▽

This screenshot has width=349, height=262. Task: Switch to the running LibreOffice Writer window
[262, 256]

△
▽

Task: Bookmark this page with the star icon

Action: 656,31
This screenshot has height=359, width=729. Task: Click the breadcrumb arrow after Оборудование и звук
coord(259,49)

△

STATED PROBLEM:
Please copy out the rows again without any change, from the line with "This screenshot has height=359, width=729." up to and including the line with "coord(259,49)".

RIGHT ANSWER:
This screenshot has height=359, width=729. Task: Click the breadcrumb arrow after Оборудование и звук
coord(259,49)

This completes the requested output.